Korok’s Arete (Part II): When a Garden Is Not Enough

The second of a two-part post on Korok, one of the two central characters in Year of the Weeds:

Here is an interesting exercise for Voltaire readers: young Candide, after numerous trials and disappointments, realises how wrong the optimist Pangloss is, and decides to cultivate his own garden.

What next?

Korok, unlike Pangloss, is no optimist. He does not need to experience the world to be convinced of the merits of cultivating his own garden, or living a complete life among his own people. He knows who he is, and where he belongs. All he wants is to continue in his garden. And then the weeds turn up. So what is Korok to do?

Pangloss in ‘Candide’ declares that everything is for the best in this best of all possible worlds. This is a position that Korok can never be lulled into agreeing with. He lives alone, is dependent on state largesse for food and rations, or the kindness of his neighbours. He is most certainly the poorest of Deogan’s residents. He lives in a single-room house which has so few possessions that they can be bundled up into one of his friend Anchita’s bags and carted away in minutes. His father’s bicycle is ‘under arrest’ at Balangir police station. He has no ambitions, but his days are haunted by Superintendent of Police Sorkari Patnaik, by the government and the Company’s machinations, while the nights are menaced by Maoists who drop in and eat up his dinner, forcing him to sleep hungry under a tattered blanket on a bed with no mattress. Pangloss wouldn’t stand a chance, because his illusory optimism would hold little attraction to an illusion-less boy.

One of the principal responses to inordinate optimism is, philosophically speaking, a guarded realism and a return to the small act, the intimacy of tending to the humble plant or flower, the numerous tasks of gardening, the security of enclosed activities. But weeds do turn up, invading personal spaces and even the most intimate of tasks. They take up the recesses of the mind; they clutter the daily routine, siphon off nourishment and kill all growing and green things.

Season after season, Korok has to be on the guard against the weeds, which keep returning. As he discovers, the world — or rather the government, the Company and the Maoists — are also relentless, like weeds, and will keep returning. The only option for a gardener is to be on eternal vigilance.

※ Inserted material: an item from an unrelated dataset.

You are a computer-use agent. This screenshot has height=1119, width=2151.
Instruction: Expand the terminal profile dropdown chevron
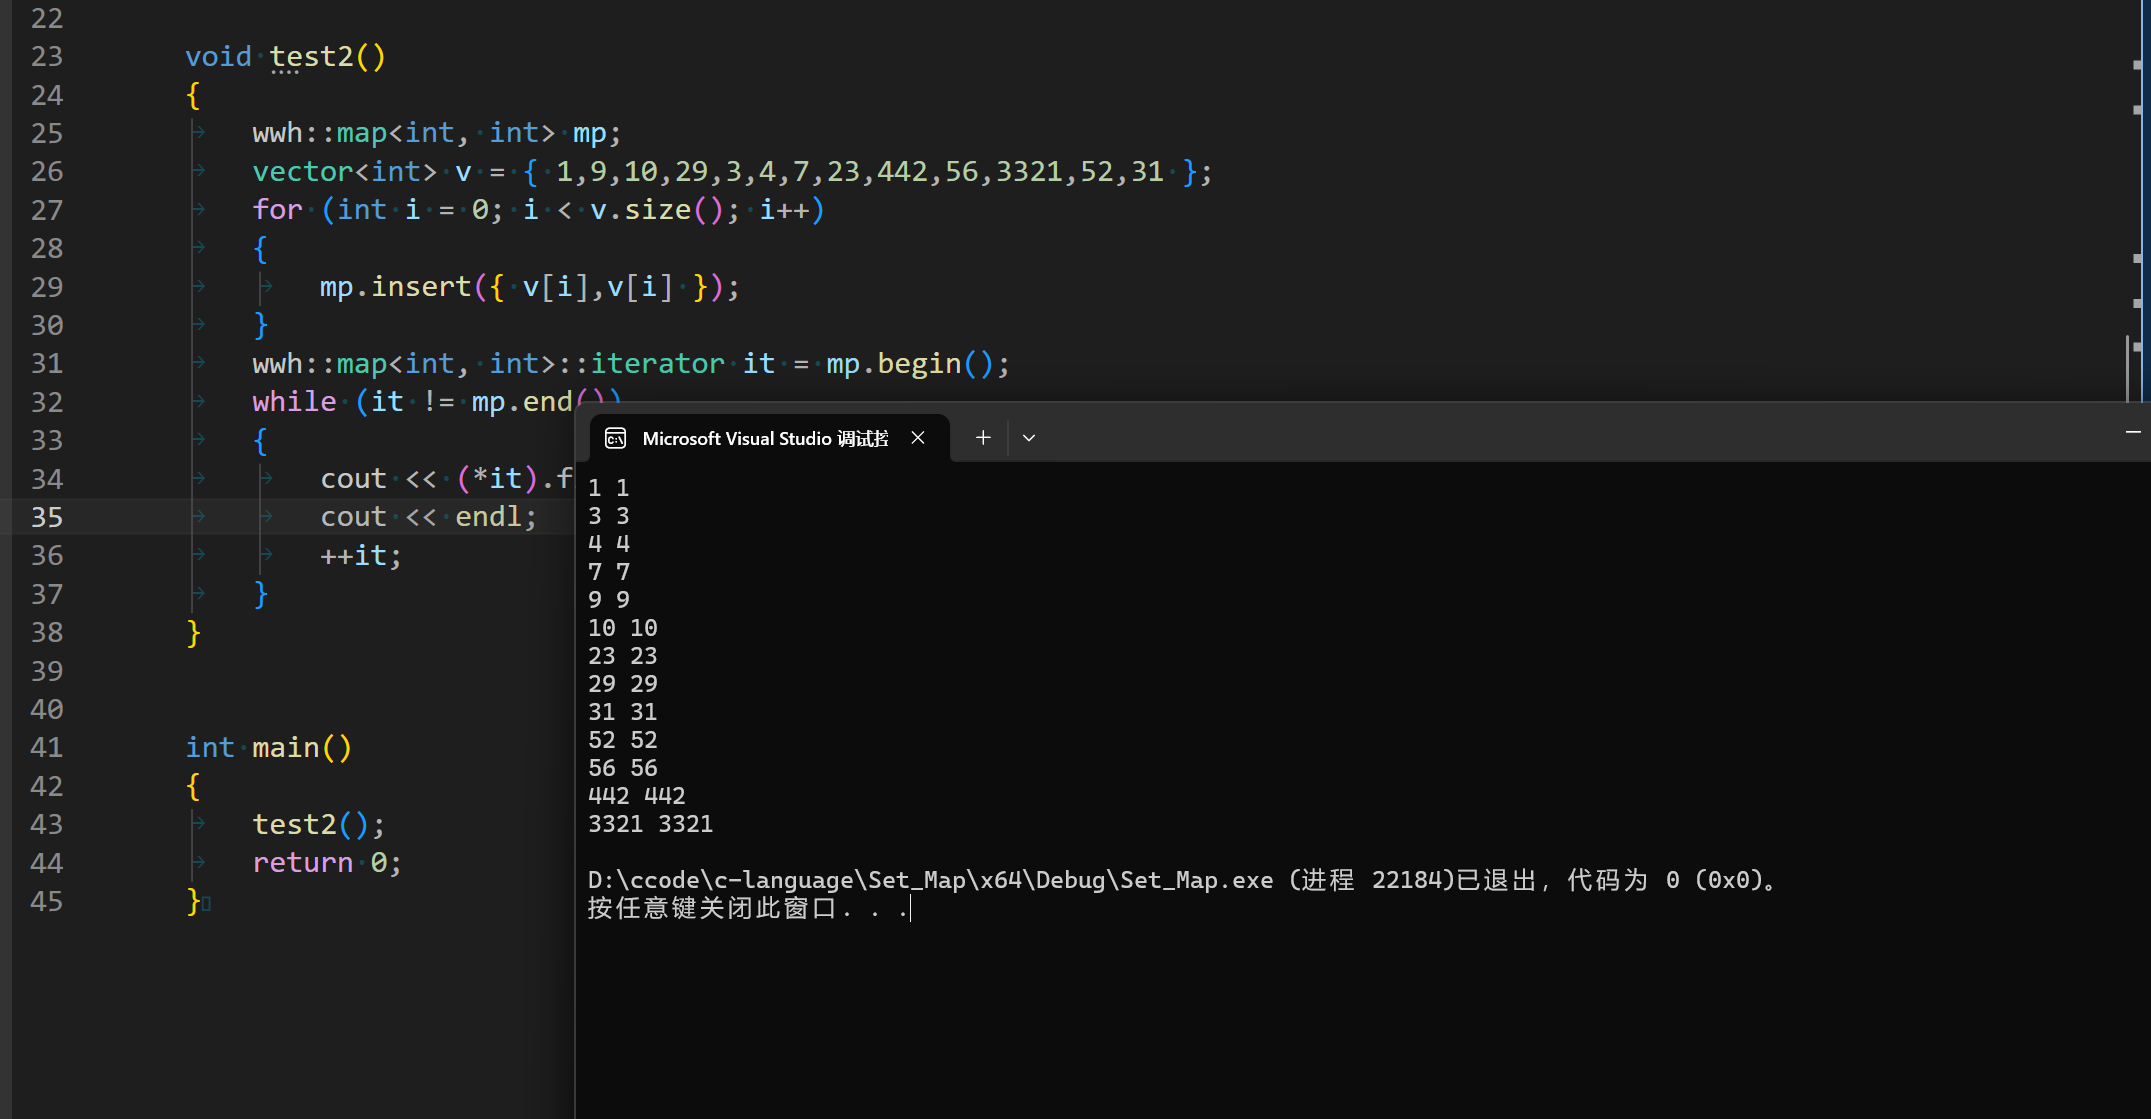(1029, 438)
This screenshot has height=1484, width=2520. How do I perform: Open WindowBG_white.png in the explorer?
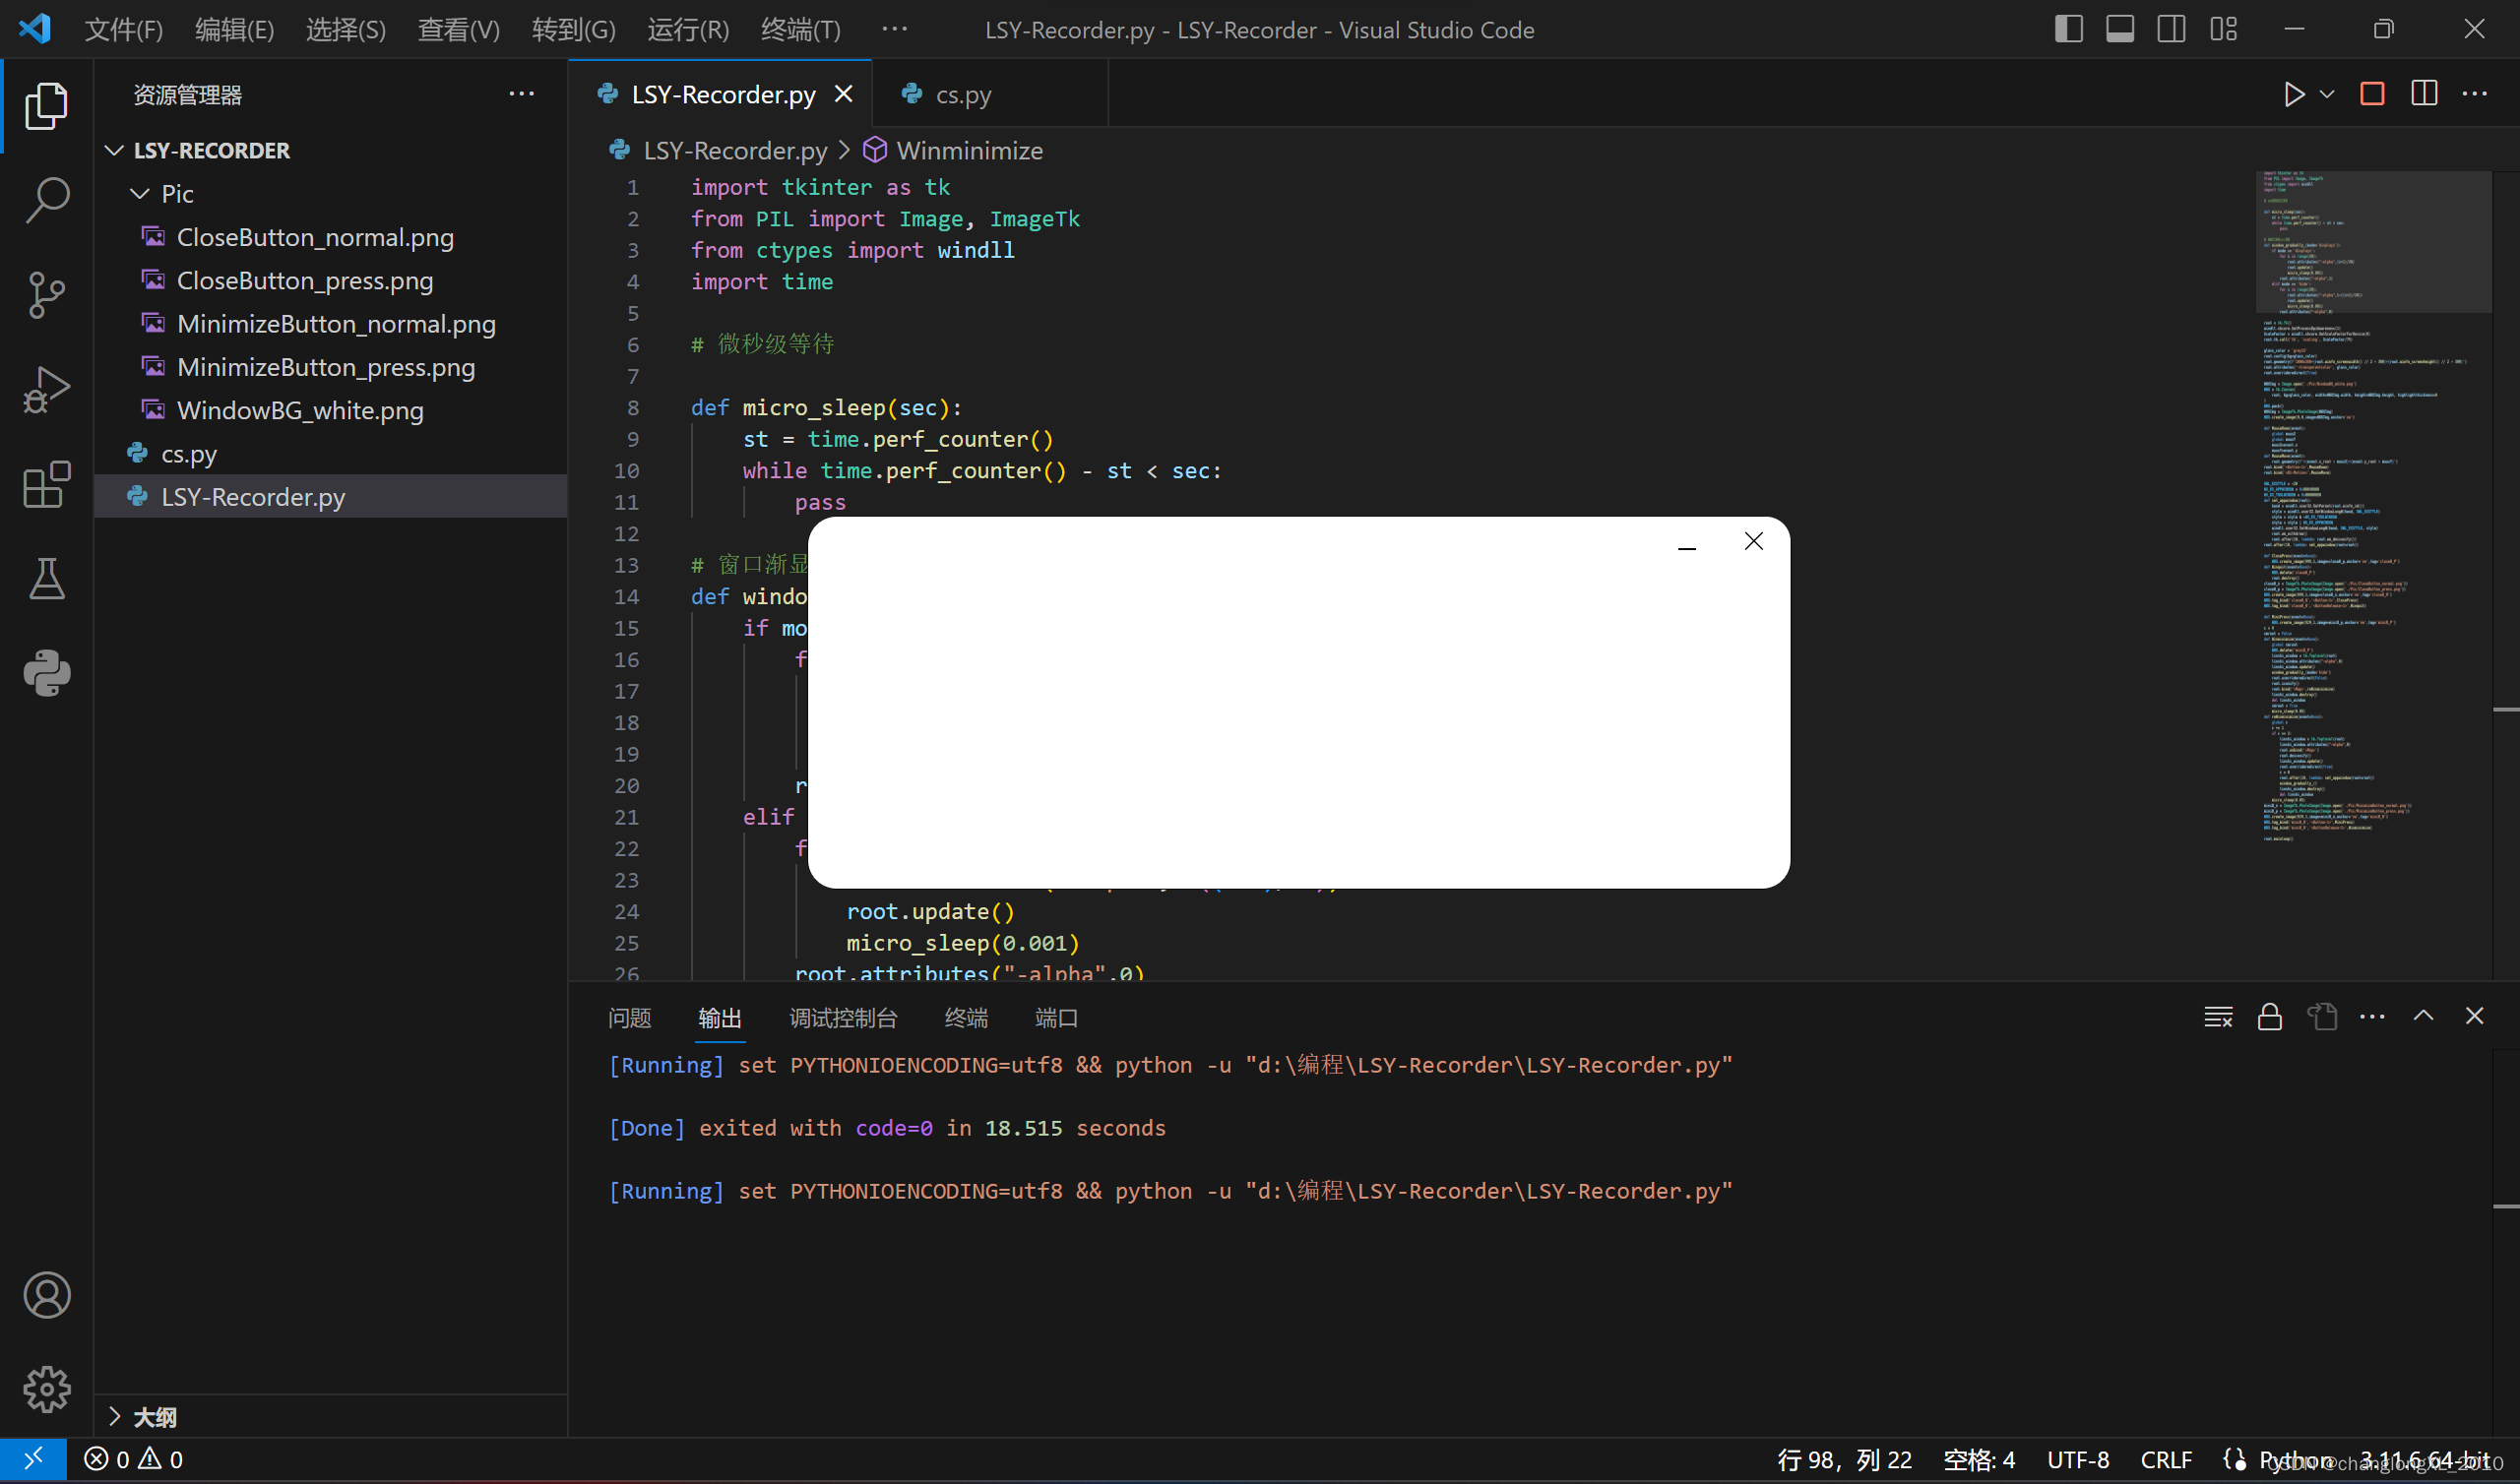click(300, 411)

Cultivating one’s garden is, therefore, not the end of the story, but actually the beginning. Korok’s experience with the ‘weeds’ that threaten to take over his village, the sacred hill and his beloved garden convinces him not only of his responsibility to his craft, but the necessity of this eternal vigilance. Therefore as the seasons pass, and he battles the weeds in the garden of his life and the actual garden of the DFO, Korok’s determination to defend the very small corner of the world that is his own becomes stronger.

The final lesson for a realist is not the determination to cultivate one’s garden, but the necessity of defending it, if the garden is worthy.